I’ve always loved Thanksgiving. I might even say that Thanksgiving is my favorite holiday. I love the simplicity of it. Spending all day lounging on the couch or cooking in the kitchen, all while the TV plays football in the background. The only things on your agenda are eating a big meal, playing games and never leaving the house. It’s the one day in which it’s socially acceptable—even encouraged—for adults to take a nap. How could you not love a day like that?
But I’ve noticed more and more over the years that Thanksgiving is getting squeezed out. As soon as the Halloween decorations come down, the Christmas ones go up. It seems that overnight the pumpkins and skeletons are replaced with trees and Santa Claus’. So what is happening to Thanksgiving? Where are the turkeys and pilgrims?
Maybe the lack of hoopla and advertising has left us feeling that Thanksgiving isn’t really a holiday at all, but instead just a day in which we are forced to cook a giant turkey and visit with distant relatives. Or maybe nowadays people aren’t interested in a holiday that focuses on giving instead of getting. Maybe we prefer to go from getting candy to getting presents and would rather skip that in-between holiday that asks us to spend a day thanking God for those Snickers and iPads.
It seems that everyone has overwhelming enthusiasm for finding just the right costume for Halloween, for carving pumpkins, for getting free candy. And it’s obvious that Christmas holds a huge place in American’s hearts—look at the commercials, decorations and parties. But it seems that when it comes to giving thanks for all of those things, we run out of energy. In fact, it seems that Thanksgiving is just a way to fuel up before the rush of Black Friday, or as some retailers are calling it, Thanksgetting.

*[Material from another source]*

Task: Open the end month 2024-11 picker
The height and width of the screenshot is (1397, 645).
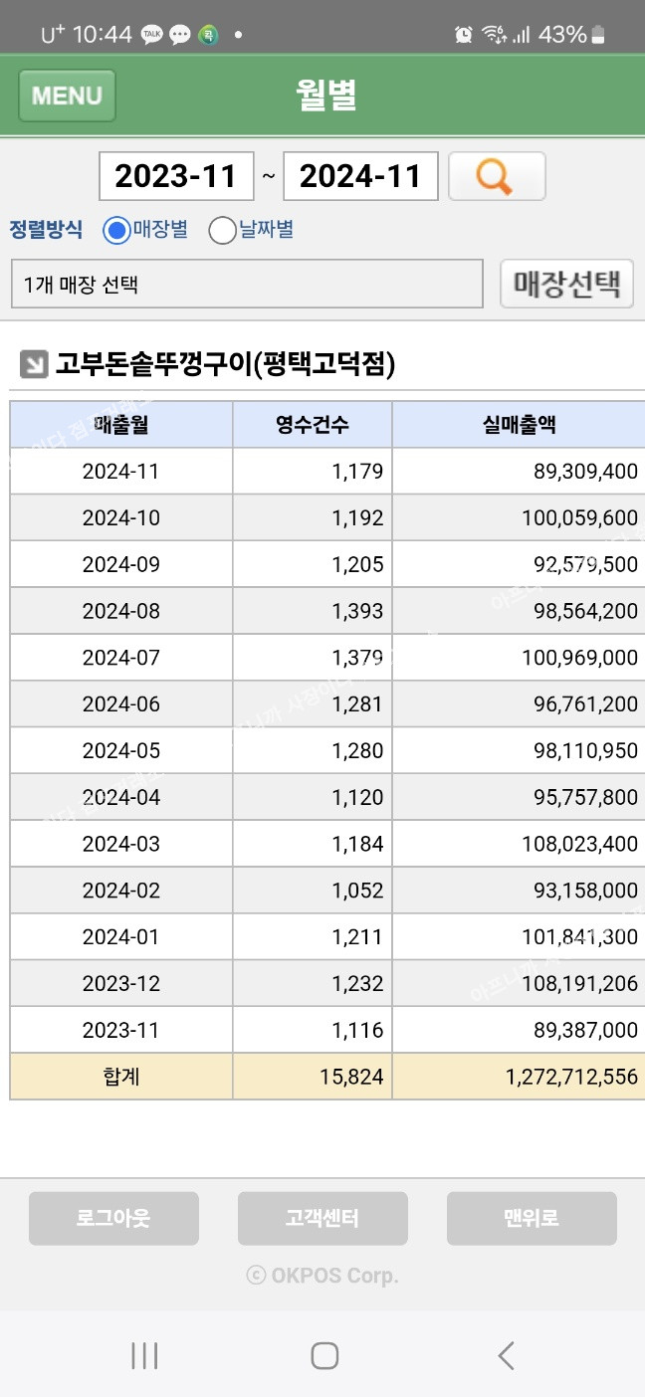Action: [360, 177]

If I’m being honest, I’m just as guilty as the rest. In fact, I think one of the reasons why Thanksgiving has always been my favorite holiday is because I was born the day before it. I can accept a day of being grateful because I get gifts and attention during Thanksgiving week, even if no one else does. Still, I’d like to think that that’s not the only reason why I love this holiday. I like to think that, like everyone else, I have some humility under my sometimes materialistic shell.
And so this Thanksgiving, I’d like to spend my day taking it easy and filling my unoccupied time with silent prayers of thanksgiving. When I eat dinner, I will thank God for the food provided, and when I play games, I will thank God for the family that surrounds me. Instead of worrying about what I have to do or what the next holiday season might demand of me, I will focus on what God has given me today. For my warm home, my friends, my jobs, my education, my health and the millions of other things that I don’t deserve and yet am blessed to have, I will give thanks. Because, hey, we could all stand to take a break from getting things and focus a little more on giving thanks.